▶ _Tugas_: Salin kembali semua baris di bawah ini tanpa mengubah satu huruf atau tanda baca pun.

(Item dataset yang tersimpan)
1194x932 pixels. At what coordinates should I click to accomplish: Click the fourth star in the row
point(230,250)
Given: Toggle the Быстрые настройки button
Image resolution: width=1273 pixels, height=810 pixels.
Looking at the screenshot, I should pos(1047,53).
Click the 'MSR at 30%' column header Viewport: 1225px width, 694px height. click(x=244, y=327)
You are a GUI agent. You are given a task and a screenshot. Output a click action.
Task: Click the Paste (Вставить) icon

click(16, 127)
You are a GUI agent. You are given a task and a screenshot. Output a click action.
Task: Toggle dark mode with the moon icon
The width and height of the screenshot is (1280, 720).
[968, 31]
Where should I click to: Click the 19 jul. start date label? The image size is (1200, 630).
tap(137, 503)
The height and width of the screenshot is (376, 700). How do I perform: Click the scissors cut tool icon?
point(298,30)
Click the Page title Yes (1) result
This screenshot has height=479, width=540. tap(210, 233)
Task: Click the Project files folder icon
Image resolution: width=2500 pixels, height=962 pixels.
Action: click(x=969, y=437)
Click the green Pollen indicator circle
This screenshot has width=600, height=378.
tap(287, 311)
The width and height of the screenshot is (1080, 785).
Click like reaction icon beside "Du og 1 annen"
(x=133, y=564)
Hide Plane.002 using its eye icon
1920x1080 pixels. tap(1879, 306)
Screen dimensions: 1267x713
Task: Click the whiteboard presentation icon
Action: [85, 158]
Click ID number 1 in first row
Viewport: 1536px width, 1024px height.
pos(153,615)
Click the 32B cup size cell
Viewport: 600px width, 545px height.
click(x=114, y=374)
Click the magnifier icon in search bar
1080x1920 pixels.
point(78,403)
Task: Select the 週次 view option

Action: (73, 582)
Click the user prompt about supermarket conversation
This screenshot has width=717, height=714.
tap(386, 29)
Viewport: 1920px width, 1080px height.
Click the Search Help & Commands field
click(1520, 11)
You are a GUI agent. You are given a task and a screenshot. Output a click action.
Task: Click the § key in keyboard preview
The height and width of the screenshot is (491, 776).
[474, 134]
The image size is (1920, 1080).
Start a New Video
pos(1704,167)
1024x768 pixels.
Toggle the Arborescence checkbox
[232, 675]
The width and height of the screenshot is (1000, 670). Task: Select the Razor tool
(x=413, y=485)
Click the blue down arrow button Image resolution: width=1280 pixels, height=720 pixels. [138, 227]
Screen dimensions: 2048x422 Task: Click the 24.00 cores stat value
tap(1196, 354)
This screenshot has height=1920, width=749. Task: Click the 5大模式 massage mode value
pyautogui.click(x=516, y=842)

▶ _Jawaban Akhir_:
1194x932 pixels. At what coordinates should I click to accomplish: Click the fourth star in the row
point(230,250)
Given: Toggle the Быстрые настройки button
Image resolution: width=1273 pixels, height=810 pixels.
Looking at the screenshot, I should pos(1047,53).
Click the 'MSR at 30%' column header Viewport: 1225px width, 694px height. click(x=244, y=327)
You are a GUI agent. You are given a task and a screenshot. Output a click action.
Task: Click the Paste (Вставить) icon

click(16, 127)
You are a GUI agent. You are given a task and a screenshot. Output a click action.
Task: Toggle dark mode with the moon icon
The width and height of the screenshot is (1280, 720).
[968, 31]
Where should I click to: Click the 19 jul. start date label? The image size is (1200, 630).
tap(137, 503)
The height and width of the screenshot is (376, 700). How do I perform: Click the scissors cut tool icon?
point(298,30)
Click the Page title Yes (1) result
This screenshot has height=479, width=540. tap(210, 233)
Task: Click the Project files folder icon
Image resolution: width=2500 pixels, height=962 pixels.
Action: click(x=969, y=437)
Click the green Pollen indicator circle
This screenshot has width=600, height=378.
tap(287, 311)
The width and height of the screenshot is (1080, 785).
Click like reaction icon beside "Du og 1 annen"
(x=133, y=564)
Hide Plane.002 using its eye icon
1920x1080 pixels. tap(1879, 306)
Screen dimensions: 1267x713
Task: Click the whiteboard presentation icon
Action: [85, 158]
Click ID number 1 in first row
Viewport: 1536px width, 1024px height.
pos(153,615)
Click the 32B cup size cell
Viewport: 600px width, 545px height.
click(x=114, y=374)
Click the magnifier icon in search bar
1080x1920 pixels.
point(78,403)
Task: Select the 週次 view option

Action: (73, 582)
Click the user prompt about supermarket conversation
This screenshot has width=717, height=714.
tap(386, 29)
Viewport: 1920px width, 1080px height.
Click the Search Help & Commands field
click(1520, 11)
You are a GUI agent. You are given a task and a screenshot. Output a click action.
Task: Click the § key in keyboard preview
The height and width of the screenshot is (491, 776).
[474, 134]
The image size is (1920, 1080).
Start a New Video
pos(1704,167)
1024x768 pixels.
Toggle the Arborescence checkbox
[232, 675]
The width and height of the screenshot is (1000, 670). Task: Select the Razor tool
(x=413, y=485)
Click the blue down arrow button Image resolution: width=1280 pixels, height=720 pixels. [138, 227]
Screen dimensions: 2048x422 Task: Click the 24.00 cores stat value
tap(1196, 354)
This screenshot has height=1920, width=749. Task: Click the 5大模式 massage mode value
pyautogui.click(x=516, y=842)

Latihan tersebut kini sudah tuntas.